What's important here is H should not be hashed out if the upstream EVM is correct. If we end up performing a revert at some point after this deletion occurs and attempt to restore the original branch structure, we end up traversing down into the hash node and getting a kernel panic. Since this hash node should not exist, this isn't really a bug in Plonky2.

... But this isn't what is happening. In the attached EVM trace log, no deletions are occurring during normal txn execution, and this scenario should be impossible (unless there are other possibilities that I'm not thinking of). So it ends up coming down to plonky2 attempting to delete a node that doesn't exist.

Priority

While this is something that needs to be fixed, the test data that I'm using doesn't normally trigger faults, so I can continue making progress without this fix. However, this is a kernel panic that shouldn't happen, so it's still something that I feel needs to be dealt with fairly soon.

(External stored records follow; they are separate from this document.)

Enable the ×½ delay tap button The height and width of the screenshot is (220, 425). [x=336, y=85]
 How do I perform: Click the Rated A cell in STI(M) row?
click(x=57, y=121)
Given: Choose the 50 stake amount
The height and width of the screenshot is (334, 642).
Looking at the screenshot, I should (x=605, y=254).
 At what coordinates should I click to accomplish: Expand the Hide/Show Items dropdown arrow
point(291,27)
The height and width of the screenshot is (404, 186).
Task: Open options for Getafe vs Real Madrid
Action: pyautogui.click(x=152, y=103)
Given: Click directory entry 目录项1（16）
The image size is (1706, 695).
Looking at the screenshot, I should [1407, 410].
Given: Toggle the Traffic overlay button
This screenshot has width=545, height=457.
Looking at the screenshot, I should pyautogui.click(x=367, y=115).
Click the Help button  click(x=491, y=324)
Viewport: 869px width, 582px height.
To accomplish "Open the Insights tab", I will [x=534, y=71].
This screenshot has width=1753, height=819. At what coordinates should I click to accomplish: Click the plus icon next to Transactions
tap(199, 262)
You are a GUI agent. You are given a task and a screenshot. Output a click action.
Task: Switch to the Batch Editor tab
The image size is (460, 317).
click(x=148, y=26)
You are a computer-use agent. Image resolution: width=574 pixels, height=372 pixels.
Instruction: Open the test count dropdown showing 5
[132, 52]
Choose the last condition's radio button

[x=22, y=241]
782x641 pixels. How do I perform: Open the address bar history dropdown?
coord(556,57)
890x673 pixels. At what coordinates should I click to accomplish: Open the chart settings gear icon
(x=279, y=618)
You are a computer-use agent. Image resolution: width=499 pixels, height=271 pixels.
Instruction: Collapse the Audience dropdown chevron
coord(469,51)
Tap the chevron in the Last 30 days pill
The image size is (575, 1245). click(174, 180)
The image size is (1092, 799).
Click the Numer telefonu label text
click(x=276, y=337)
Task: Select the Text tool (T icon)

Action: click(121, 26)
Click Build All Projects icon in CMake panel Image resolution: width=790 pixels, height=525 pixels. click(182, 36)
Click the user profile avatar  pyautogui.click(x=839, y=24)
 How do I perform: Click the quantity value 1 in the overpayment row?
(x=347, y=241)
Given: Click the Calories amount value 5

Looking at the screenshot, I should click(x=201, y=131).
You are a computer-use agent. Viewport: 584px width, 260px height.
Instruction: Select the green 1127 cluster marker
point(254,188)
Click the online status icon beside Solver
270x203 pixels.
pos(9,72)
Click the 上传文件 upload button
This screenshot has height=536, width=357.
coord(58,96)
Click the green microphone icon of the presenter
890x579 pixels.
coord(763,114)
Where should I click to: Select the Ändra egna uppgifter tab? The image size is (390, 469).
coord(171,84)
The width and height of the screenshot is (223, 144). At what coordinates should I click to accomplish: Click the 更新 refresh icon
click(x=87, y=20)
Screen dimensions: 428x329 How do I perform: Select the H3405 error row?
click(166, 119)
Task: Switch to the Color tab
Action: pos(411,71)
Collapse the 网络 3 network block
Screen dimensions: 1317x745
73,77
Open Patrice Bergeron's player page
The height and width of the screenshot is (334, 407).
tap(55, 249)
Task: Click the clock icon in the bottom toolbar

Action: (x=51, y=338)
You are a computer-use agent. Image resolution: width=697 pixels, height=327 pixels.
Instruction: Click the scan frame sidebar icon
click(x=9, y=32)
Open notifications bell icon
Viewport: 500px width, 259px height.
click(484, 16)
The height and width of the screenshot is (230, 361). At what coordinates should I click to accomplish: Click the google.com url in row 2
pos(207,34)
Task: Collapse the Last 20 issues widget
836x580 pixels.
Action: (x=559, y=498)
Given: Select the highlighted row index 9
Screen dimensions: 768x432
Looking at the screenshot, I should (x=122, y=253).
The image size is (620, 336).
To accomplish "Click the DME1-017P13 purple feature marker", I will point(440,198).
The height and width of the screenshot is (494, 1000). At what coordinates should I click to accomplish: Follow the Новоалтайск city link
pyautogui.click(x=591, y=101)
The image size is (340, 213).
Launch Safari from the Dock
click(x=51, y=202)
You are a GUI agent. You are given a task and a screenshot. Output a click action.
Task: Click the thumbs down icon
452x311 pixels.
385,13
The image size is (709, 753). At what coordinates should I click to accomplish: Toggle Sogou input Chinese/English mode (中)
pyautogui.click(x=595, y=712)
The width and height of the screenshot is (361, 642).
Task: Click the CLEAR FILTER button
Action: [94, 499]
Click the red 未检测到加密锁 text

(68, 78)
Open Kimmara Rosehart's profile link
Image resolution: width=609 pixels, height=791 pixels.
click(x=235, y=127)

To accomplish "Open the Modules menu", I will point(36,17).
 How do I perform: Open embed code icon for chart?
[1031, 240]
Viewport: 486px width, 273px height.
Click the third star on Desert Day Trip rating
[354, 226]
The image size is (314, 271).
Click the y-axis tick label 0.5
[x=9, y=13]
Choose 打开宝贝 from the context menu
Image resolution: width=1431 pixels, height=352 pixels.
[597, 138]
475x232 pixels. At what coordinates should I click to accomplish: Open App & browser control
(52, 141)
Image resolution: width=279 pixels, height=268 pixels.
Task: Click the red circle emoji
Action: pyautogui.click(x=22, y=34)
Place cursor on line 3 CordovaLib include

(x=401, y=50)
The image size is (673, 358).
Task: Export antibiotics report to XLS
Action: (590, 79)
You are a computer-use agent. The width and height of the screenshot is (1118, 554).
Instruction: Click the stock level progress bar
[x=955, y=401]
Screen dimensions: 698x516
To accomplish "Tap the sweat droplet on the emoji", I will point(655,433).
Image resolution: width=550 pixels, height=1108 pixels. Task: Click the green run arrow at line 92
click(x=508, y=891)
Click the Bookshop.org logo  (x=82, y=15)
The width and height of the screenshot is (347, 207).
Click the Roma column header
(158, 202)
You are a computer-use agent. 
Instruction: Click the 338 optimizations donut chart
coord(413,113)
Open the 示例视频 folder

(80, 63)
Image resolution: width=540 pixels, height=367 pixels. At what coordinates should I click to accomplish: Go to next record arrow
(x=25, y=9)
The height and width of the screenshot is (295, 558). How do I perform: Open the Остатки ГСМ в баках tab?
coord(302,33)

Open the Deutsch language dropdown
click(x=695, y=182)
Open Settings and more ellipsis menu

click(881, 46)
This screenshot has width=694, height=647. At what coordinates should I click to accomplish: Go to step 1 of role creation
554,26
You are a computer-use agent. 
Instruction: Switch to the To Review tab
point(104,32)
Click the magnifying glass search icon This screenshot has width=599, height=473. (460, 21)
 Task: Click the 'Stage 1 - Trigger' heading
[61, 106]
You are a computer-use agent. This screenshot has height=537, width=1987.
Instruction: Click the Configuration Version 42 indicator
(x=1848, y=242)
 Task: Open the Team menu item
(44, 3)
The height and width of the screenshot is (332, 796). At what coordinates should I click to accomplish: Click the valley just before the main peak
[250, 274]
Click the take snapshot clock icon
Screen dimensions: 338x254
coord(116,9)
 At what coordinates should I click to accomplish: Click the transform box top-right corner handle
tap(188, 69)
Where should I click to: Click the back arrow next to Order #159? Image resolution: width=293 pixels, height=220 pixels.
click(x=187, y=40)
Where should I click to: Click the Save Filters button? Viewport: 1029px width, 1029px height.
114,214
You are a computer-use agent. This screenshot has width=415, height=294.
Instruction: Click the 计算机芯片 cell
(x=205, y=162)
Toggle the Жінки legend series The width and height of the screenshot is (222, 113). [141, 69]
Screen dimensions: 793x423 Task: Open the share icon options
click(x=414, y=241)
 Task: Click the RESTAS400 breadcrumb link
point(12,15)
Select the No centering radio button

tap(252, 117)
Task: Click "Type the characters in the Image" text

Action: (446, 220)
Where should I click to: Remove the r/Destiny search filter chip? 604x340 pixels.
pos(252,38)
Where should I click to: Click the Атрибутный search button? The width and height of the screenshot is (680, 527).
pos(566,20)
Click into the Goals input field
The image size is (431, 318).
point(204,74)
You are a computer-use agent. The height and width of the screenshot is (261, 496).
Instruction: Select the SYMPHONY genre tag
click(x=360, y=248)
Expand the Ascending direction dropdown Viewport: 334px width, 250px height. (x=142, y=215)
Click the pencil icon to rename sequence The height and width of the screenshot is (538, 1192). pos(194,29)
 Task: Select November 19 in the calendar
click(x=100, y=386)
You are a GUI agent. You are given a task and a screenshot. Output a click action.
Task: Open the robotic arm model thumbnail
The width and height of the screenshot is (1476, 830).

Why we haven't maybe seen this yet

I was talking to @dlubarov and he mentioned that we don't have any tests at the moment that test reverts with tries that contain hash nodes. A nice starting point for debugging this might be creating one or more tests that has reverts with tries containing hashed out nodes.

Trace files

The trace log files are giant (multiple millions line long), so just message me if you want access to them.

[BGluth]

Hey @wborgeaud I realized after writing this that the branch --> extension node edge case might actually not be an issue. Like it might not have to actually hit the hash node and end up panicking when re-inserting the nodes that were deleted, so this edge case might be irrelevant. You might have some more insight into this just because I think you wrote a lot of this logic.

Regardless, even if this edge case ends up not mattering, this still is a bug in Plonky2 I think.